[[ RECORDED DATA open ]]

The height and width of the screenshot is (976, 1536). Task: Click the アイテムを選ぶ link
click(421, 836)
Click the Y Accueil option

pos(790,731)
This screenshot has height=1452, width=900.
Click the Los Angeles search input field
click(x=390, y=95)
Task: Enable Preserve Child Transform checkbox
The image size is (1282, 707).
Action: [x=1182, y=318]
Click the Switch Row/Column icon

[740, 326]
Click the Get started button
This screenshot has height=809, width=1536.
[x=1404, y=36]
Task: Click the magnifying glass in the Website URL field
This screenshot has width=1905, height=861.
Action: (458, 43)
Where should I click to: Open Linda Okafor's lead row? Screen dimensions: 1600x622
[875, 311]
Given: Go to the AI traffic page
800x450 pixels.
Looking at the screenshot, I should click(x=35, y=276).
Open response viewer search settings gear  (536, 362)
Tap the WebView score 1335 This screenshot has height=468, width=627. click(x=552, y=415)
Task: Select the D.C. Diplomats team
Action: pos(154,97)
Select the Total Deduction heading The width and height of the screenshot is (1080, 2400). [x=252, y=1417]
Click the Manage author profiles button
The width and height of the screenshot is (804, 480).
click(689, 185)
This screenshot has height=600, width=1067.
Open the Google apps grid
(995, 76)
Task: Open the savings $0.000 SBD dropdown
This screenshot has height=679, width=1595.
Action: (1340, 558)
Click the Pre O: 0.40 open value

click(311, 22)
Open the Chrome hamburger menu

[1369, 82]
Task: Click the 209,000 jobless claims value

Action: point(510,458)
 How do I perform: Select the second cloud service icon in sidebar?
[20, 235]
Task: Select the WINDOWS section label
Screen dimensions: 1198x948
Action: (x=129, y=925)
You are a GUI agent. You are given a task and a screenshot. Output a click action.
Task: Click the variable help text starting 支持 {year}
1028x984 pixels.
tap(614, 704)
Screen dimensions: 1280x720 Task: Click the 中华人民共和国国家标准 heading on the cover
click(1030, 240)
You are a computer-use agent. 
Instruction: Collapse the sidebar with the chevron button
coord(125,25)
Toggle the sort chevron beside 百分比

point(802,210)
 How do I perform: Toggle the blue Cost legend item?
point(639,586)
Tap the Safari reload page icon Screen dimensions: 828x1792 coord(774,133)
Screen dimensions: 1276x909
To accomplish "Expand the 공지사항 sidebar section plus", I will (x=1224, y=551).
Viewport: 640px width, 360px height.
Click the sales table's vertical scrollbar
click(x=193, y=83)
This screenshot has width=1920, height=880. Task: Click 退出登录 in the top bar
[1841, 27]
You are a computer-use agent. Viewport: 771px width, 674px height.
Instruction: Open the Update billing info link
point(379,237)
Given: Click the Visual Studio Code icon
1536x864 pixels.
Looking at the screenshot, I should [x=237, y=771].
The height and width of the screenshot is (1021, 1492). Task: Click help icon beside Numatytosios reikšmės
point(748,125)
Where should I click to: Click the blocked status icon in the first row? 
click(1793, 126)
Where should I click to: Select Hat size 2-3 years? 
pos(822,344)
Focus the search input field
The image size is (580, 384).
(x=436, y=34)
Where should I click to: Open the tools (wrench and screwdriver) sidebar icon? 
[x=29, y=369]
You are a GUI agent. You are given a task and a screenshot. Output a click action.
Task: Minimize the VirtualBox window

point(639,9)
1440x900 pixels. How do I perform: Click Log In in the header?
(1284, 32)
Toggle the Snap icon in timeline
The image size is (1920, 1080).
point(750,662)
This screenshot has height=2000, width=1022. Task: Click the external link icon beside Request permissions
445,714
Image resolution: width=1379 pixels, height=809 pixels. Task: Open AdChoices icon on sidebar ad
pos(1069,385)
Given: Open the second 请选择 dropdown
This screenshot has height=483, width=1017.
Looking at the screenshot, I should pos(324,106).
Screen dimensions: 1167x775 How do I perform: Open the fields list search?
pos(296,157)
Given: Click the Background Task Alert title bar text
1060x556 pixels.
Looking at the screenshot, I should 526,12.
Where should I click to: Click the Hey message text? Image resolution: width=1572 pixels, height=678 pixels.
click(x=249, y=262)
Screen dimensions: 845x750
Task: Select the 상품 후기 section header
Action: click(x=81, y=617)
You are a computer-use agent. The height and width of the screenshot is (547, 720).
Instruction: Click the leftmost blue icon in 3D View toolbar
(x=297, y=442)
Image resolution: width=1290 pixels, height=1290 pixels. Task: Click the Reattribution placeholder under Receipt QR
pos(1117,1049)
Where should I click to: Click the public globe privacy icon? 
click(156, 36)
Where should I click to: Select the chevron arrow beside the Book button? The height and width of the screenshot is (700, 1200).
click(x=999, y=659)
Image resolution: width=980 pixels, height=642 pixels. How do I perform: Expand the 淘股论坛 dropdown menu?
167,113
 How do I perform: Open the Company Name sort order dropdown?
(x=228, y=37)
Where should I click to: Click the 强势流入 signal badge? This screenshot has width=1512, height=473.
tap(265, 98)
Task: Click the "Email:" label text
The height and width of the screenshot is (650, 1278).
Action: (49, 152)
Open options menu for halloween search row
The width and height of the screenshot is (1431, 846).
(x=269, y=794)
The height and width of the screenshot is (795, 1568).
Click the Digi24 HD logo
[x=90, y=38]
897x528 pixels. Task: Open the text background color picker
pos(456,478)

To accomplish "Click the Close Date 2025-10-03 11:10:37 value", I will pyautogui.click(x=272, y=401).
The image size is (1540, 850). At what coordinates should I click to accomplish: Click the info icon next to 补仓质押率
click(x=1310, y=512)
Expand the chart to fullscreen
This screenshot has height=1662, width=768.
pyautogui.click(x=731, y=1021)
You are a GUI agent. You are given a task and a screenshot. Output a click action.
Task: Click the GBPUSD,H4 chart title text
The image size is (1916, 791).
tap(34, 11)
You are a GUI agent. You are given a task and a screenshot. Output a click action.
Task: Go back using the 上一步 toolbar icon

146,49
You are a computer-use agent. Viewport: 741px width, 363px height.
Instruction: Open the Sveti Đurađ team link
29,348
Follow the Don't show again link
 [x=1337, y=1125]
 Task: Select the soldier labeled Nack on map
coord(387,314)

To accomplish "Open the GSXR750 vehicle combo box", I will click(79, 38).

[[ RECORDED DATA closed ]]

Reading through the material above, work out how many lines include "page", then state that number alone.

COMPLETED EXERCISE:
2